The presidential election hovered over the speech, with the Old City forming a made-for-television backdrop behind Romney, while some of his campaign donors listened in the audience.
In his remarks, Romney steered clear of overt criticism of President Barack Obama, even though he has taken on the present administration in the past for not doing enough to prevent Iran from potentially developing nuclear weapons.
The former Massachusetts governor also stepped back from a comment a senior aide made a short while before the speech.
"We recognize Israel's right to defend itself," he told the audience. Earlier, the aide, Dan Senor, previewed the speech for reporters, saying that "if Israel has to take action on its own, in order to stop Iran from developing the capability, the governor would respect that decision."
Israel is the second of three stops on an international trip for Romney in the weeks before he claims the Republican nomination at the national convention in Tampa, Fla.

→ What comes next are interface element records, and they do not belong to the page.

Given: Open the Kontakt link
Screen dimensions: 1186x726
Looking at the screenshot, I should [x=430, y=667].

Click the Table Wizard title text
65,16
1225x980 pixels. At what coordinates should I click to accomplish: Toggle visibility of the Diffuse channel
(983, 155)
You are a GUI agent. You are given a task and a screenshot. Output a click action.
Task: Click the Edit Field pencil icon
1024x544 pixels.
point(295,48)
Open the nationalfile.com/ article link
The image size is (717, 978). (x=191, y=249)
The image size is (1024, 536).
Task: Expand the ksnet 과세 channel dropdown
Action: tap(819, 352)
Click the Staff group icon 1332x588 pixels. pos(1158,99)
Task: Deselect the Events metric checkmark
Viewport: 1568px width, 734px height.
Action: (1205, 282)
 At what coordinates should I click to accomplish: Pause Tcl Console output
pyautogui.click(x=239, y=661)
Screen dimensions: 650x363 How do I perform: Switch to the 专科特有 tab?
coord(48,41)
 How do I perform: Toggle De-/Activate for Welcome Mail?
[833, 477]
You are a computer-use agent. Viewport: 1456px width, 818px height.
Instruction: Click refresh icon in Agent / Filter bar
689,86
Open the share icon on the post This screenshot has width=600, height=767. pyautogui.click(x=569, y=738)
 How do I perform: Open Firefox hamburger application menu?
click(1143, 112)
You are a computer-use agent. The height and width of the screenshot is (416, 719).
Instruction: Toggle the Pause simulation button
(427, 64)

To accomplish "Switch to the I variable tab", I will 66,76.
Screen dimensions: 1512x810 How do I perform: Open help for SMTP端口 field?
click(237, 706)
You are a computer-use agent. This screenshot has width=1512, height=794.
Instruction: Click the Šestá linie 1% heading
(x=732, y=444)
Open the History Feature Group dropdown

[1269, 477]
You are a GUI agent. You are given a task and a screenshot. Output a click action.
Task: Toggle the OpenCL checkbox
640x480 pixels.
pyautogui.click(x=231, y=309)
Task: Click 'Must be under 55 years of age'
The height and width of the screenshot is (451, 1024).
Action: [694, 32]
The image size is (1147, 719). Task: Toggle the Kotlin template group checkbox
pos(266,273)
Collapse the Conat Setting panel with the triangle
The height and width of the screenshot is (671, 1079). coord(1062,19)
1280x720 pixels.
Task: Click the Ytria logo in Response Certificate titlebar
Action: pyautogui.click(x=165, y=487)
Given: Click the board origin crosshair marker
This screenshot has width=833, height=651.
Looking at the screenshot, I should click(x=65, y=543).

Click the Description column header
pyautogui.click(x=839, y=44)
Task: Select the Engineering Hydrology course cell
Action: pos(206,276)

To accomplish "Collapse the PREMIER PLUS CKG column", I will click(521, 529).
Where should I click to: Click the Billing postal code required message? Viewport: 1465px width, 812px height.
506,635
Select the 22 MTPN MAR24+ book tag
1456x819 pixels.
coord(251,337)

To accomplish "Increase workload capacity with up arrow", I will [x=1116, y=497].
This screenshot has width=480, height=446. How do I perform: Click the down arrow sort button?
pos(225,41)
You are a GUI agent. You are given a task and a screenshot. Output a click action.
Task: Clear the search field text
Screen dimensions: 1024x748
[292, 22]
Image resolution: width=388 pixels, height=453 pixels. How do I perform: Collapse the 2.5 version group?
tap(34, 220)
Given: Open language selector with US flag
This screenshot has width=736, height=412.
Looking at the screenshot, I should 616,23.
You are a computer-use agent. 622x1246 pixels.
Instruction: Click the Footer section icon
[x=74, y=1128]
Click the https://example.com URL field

He flew to the Middle East from Britain, where he caused a stir by questioning whether officials there were fully prepared for the Olympic Games. A stop in Poland will complete his trip.
Romney's declaration that Jerusalem is Israel's capital was in keeping with claims made by Israeli governments, even though the United States, like other nations, maintains its embassies in Tel Aviv. He did not say if he would order it moved if he wins the White House.
Even so, his remarks drew a standing ovation from his audience, which included Sheldon Adelson, the American businessman who has said he will donate millions to help elect Romney to the White House.
In his speech, Romney said Syrian President Bashar Assad "desperately clings to power" in Damascus in the face of an attempted overthrow, but he did not call for his removal.
He noted that Egypt is now headed by an "Islamist president, chosen in a Democratic election. ... The international community must use its considerable influence to insure that the new government honors the peace agreement with Israel that was signed by the government of Anwar Sadat" more than three decades ago, he said.